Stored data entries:
- - - -

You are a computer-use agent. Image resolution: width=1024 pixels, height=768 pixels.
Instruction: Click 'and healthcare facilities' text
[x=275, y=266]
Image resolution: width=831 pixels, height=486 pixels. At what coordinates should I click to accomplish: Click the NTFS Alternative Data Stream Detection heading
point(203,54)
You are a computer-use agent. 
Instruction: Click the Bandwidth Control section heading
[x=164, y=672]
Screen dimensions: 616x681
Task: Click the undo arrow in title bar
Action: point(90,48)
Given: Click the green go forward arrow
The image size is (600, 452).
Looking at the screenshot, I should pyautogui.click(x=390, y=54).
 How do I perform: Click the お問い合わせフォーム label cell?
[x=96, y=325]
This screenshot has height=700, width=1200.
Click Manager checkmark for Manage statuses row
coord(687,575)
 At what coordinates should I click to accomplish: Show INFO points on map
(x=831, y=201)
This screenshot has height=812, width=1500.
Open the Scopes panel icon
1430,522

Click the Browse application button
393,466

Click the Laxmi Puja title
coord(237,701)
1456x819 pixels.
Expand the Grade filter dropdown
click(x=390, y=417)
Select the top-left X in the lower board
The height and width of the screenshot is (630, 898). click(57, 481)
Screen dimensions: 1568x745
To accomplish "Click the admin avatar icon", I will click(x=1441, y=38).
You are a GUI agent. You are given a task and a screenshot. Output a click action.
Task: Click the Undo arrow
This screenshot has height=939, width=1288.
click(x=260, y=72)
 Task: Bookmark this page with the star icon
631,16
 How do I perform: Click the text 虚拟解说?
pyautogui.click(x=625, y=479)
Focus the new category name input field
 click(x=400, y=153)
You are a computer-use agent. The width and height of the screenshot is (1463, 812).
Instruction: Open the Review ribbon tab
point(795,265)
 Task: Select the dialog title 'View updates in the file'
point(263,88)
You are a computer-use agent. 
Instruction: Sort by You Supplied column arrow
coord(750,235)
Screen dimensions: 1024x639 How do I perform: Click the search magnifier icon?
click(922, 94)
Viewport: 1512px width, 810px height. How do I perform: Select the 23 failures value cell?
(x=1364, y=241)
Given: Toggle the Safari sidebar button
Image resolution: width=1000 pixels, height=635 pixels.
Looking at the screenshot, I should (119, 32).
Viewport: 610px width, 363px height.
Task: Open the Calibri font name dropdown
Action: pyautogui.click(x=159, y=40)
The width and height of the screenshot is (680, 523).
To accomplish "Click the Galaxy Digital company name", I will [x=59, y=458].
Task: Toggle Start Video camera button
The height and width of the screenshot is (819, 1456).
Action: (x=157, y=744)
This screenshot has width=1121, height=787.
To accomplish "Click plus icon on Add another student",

- - - -

Exercise goal: Transcribe every line of the stored data entries above, character for character, without any changes.

Correct response:
You are a computer-use agent. Image resolution: width=1024 pixels, height=768 pixels.
Instruction: Click 'and healthcare facilities' text
[x=275, y=266]
Image resolution: width=831 pixels, height=486 pixels. At what coordinates should I click to accomplish: Click the NTFS Alternative Data Stream Detection heading
point(203,54)
You are a computer-use agent. 
Instruction: Click the Bandwidth Control section heading
[x=164, y=672]
Screen dimensions: 616x681
Task: Click the undo arrow in title bar
Action: point(90,48)
Given: Click the green go forward arrow
The image size is (600, 452).
Looking at the screenshot, I should pyautogui.click(x=390, y=54).
 How do I perform: Click the お問い合わせフォーム label cell?
[x=96, y=325]
This screenshot has height=700, width=1200.
Click Manager checkmark for Manage statuses row
coord(687,575)
 At what coordinates should I click to accomplish: Show INFO points on map
(x=831, y=201)
This screenshot has height=812, width=1500.
Open the Scopes panel icon
1430,522

Click the Browse application button
393,466

Click the Laxmi Puja title
coord(237,701)
1456x819 pixels.
Expand the Grade filter dropdown
click(x=390, y=417)
Select the top-left X in the lower board
The height and width of the screenshot is (630, 898). click(57, 481)
Screen dimensions: 1568x745
To accomplish "Click the admin avatar icon", I will click(x=1441, y=38).
You are a GUI agent. You are given a task and a screenshot. Output a click action.
Task: Click the Undo arrow
This screenshot has height=939, width=1288.
click(x=260, y=72)
 Task: Bookmark this page with the star icon
631,16
 How do I perform: Click the text 虚拟解说?
pyautogui.click(x=625, y=479)
Focus the new category name input field
 click(x=400, y=153)
You are a computer-use agent. The width and height of the screenshot is (1463, 812).
Instruction: Open the Review ribbon tab
point(795,265)
 Task: Select the dialog title 'View updates in the file'
point(263,88)
You are a computer-use agent. 
Instruction: Sort by You Supplied column arrow
coord(750,235)
Screen dimensions: 1024x639 How do I perform: Click the search magnifier icon?
click(922, 94)
Viewport: 1512px width, 810px height. How do I perform: Select the 23 failures value cell?
(x=1364, y=241)
Given: Toggle the Safari sidebar button
Image resolution: width=1000 pixels, height=635 pixels.
Looking at the screenshot, I should (119, 32).
Viewport: 610px width, 363px height.
Task: Open the Calibri font name dropdown
Action: pyautogui.click(x=159, y=40)
The width and height of the screenshot is (680, 523).
To accomplish "Click the Galaxy Digital company name", I will [x=59, y=458].
Task: Toggle Start Video camera button
The height and width of the screenshot is (819, 1456).
Action: (x=157, y=744)
This screenshot has width=1121, height=787.
To accomplish "Click plus icon on Add another student",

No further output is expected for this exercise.